Sunday, 11 October 2009

Chicago's Youth Crime Spiral

The 2007-08 school year shocked the City of Chicago.

By the end of the academic year 24 public school children were murdered, (21 of them shot), and another ten died over the summer. The previous academic year there were 'just' 10 to 15 killings.
This prompted Mayor Daly to proclaim a sort of 'state of emergency' and called together police, school officials, community groups and leaders - especially those in the black community. The media also got aboard and the goal was to take the existing resources, together with some new ones, and ensure that they were all pulling in the same direction. I blogged about the issue and summit in a series of posts entitled Chicago: Getting to school a public safety issue. I also wondered why we hadn't reached such a state of emergency yet.

So how has Chicago fared more than a year later ? Not very well, I'm afraid.

The 2008-09 academic year saw the number of students killed rise to 37 with at least 2 more deaths over the summer. Of those, 34 had been shot. (source)

As for 2009-10, Chicago's Public Schools did not get off to a good start. The year was barely 3 weeks old and 6 students had been shot, 2 of them died. (source) A more recent incident, which garnered international headlines, was the beating death of Derrion Albert which was caught on a mobile phone cam and uploaded to Youtube.
The Harvard School of Public Health, which considers youth crime not just a police matter but a public health issue, has compiled some of the most recent press on Chicago's youth crime wave. Many experts are calling on a deeper, more wide-ranging effort than simply more cops and more cash, which hasn't had any impact since 2007. Still, the most recent actions to counter the the problem have been to add more police and throw more money at it. Chicago is going to have to get creative and are in for the long-haul fighting this frightening new wave of youth crime.
Here in Winnipeg we are also experiencing a spike in crime. Though not at the same scale and not tied as closely to schools, there are similarities: gang-oriented; youth-centred; increasingly gun-related; similar socio-economic conditions in the effected neighbourhoods; most perpetrators and victims are from an ethnic minority underclass.

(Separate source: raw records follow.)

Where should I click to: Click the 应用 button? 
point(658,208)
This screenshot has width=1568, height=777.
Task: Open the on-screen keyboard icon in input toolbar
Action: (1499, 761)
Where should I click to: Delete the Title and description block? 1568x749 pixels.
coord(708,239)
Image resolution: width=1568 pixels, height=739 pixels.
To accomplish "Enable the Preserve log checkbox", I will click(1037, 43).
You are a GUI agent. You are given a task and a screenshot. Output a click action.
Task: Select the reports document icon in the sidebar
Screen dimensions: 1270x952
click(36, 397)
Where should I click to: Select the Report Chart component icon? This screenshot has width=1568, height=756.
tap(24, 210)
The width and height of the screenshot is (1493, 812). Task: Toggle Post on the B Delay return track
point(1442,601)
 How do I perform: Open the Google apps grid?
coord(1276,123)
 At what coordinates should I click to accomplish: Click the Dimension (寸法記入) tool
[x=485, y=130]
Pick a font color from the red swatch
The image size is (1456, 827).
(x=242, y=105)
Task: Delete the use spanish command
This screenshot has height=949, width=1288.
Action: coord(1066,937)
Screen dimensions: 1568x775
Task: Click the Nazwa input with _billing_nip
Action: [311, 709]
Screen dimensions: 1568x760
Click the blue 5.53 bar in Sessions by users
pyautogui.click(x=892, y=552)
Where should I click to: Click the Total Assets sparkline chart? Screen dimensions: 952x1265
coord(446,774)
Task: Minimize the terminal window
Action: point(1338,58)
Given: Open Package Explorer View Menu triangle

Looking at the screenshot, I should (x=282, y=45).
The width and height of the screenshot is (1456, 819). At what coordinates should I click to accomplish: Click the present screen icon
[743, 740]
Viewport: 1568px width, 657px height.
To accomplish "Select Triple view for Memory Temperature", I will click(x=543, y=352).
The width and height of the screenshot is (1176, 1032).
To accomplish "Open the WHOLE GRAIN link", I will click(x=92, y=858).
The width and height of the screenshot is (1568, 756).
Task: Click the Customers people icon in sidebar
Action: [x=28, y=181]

Hopefully the powers-that-be are paying attention to what is happening in Chicago. Perhaps we can take those best practises that they are,and will be, learning from and
apply them here before we go too far down this path.

Some additional tidbits:

- The Chicago Public School Board, with 410,000 students in it's care, now spends a whopping $55m per year on security measures (that's before the Oct. 2009 funding announcements). (source)

- L.A.'s public schools have double the student body and 'only' 23 killings in the 2008-'09 academic year. (source)

- Since Jan. 1, 2009
more than 40 Chicago children have been killed in 'violent incidents'. (source).


Youth murders: Chicago's lost generation
The Guardian (Video 13 min)

- Chicago Students at Risk of Violence: It has to do with statistics and probability
New York Times Oct. 7, 2009

- Holder, Duncan, Daley: Chicago youth violence press conference
Transcript, Oct.7, 2009 Press Conference

- Blocking the Transmission of Violence
The New York Times Magazine May 4, 2008

1 comment:

unclebob said...

If the budget for prevention continues to rise at about the same rate as the crimes are escalating, why has anyone not considered that there might be a link?